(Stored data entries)
_ _ _ _ _

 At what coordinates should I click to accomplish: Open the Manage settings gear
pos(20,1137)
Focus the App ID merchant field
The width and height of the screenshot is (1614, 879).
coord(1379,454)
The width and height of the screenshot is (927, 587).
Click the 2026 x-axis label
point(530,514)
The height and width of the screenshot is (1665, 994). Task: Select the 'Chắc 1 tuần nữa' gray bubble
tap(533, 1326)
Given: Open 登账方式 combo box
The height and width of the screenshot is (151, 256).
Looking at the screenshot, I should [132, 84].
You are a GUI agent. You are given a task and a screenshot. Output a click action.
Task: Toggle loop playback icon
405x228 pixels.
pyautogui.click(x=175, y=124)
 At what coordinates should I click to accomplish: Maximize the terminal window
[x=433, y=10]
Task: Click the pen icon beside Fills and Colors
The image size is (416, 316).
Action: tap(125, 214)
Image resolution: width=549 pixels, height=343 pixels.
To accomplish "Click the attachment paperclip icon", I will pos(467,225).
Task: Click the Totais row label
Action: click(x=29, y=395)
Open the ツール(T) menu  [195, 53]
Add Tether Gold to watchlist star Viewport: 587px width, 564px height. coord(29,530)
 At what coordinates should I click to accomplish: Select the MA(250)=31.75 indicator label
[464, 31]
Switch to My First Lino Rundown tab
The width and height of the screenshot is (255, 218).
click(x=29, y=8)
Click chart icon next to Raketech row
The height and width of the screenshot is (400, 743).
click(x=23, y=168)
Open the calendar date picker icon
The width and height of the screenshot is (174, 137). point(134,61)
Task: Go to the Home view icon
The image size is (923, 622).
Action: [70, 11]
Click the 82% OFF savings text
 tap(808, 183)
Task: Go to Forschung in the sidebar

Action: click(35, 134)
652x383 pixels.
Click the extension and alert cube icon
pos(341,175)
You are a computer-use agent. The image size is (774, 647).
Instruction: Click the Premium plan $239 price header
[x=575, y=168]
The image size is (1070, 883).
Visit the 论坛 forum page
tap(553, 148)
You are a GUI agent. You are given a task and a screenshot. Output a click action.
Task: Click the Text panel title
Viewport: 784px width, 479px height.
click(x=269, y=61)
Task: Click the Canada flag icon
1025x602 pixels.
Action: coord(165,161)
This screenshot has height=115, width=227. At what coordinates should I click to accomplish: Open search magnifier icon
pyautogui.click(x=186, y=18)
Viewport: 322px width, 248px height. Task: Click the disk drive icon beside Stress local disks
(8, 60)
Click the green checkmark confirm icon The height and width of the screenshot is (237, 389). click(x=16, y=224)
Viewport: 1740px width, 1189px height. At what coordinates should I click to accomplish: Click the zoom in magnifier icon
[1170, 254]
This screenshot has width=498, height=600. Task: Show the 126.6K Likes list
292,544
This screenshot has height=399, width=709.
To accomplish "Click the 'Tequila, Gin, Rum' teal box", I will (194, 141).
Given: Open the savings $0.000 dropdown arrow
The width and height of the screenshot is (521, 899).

_ _ _ _ _

#### [TASK INSTRUCTIONS]
Please reproduce all of the entries exactly as they stand.

#### [RESULT FOR THIS TASK]
 At what coordinates should I click to accomplish: Open the Manage settings gear
pos(20,1137)
Focus the App ID merchant field
The width and height of the screenshot is (1614, 879).
coord(1379,454)
The width and height of the screenshot is (927, 587).
Click the 2026 x-axis label
point(530,514)
The height and width of the screenshot is (1665, 994). Task: Select the 'Chắc 1 tuần nữa' gray bubble
tap(533, 1326)
Given: Open 登账方式 combo box
The height and width of the screenshot is (151, 256).
Looking at the screenshot, I should [132, 84].
You are a GUI agent. You are given a task and a screenshot. Output a click action.
Task: Toggle loop playback icon
405x228 pixels.
pyautogui.click(x=175, y=124)
 At what coordinates should I click to accomplish: Maximize the terminal window
[x=433, y=10]
Task: Click the pen icon beside Fills and Colors
The image size is (416, 316).
Action: tap(125, 214)
Image resolution: width=549 pixels, height=343 pixels.
To accomplish "Click the attachment paperclip icon", I will pos(467,225).
Task: Click the Totais row label
Action: click(x=29, y=395)
Open the ツール(T) menu  [195, 53]
Add Tether Gold to watchlist star Viewport: 587px width, 564px height. coord(29,530)
 At what coordinates should I click to accomplish: Select the MA(250)=31.75 indicator label
[464, 31]
Switch to My First Lino Rundown tab
The width and height of the screenshot is (255, 218).
click(x=29, y=8)
Click chart icon next to Raketech row
The height and width of the screenshot is (400, 743).
click(x=23, y=168)
Open the calendar date picker icon
The width and height of the screenshot is (174, 137). point(134,61)
Task: Go to the Home view icon
The image size is (923, 622).
Action: [70, 11]
Click the 82% OFF savings text
 tap(808, 183)
Task: Go to Forschung in the sidebar

Action: click(35, 134)
652x383 pixels.
Click the extension and alert cube icon
pos(341,175)
You are a computer-use agent. The image size is (774, 647).
Instruction: Click the Premium plan $239 price header
[x=575, y=168]
The image size is (1070, 883).
Visit the 论坛 forum page
tap(553, 148)
You are a GUI agent. You are given a task and a screenshot. Output a click action.
Task: Click the Text panel title
Viewport: 784px width, 479px height.
click(x=269, y=61)
Task: Click the Canada flag icon
1025x602 pixels.
Action: coord(165,161)
This screenshot has height=115, width=227. At what coordinates should I click to accomplish: Open search magnifier icon
pyautogui.click(x=186, y=18)
Viewport: 322px width, 248px height. Task: Click the disk drive icon beside Stress local disks
(8, 60)
Click the green checkmark confirm icon The height and width of the screenshot is (237, 389). click(x=16, y=224)
Viewport: 1740px width, 1189px height. At what coordinates should I click to accomplish: Click the zoom in magnifier icon
[1170, 254]
This screenshot has width=498, height=600. Task: Show the 126.6K Likes list
292,544
This screenshot has height=399, width=709.
To accomplish "Click the 'Tequila, Gin, Rum' teal box", I will (194, 141).
Given: Open the savings $0.000 dropdown arrow
The width and height of the screenshot is (521, 899).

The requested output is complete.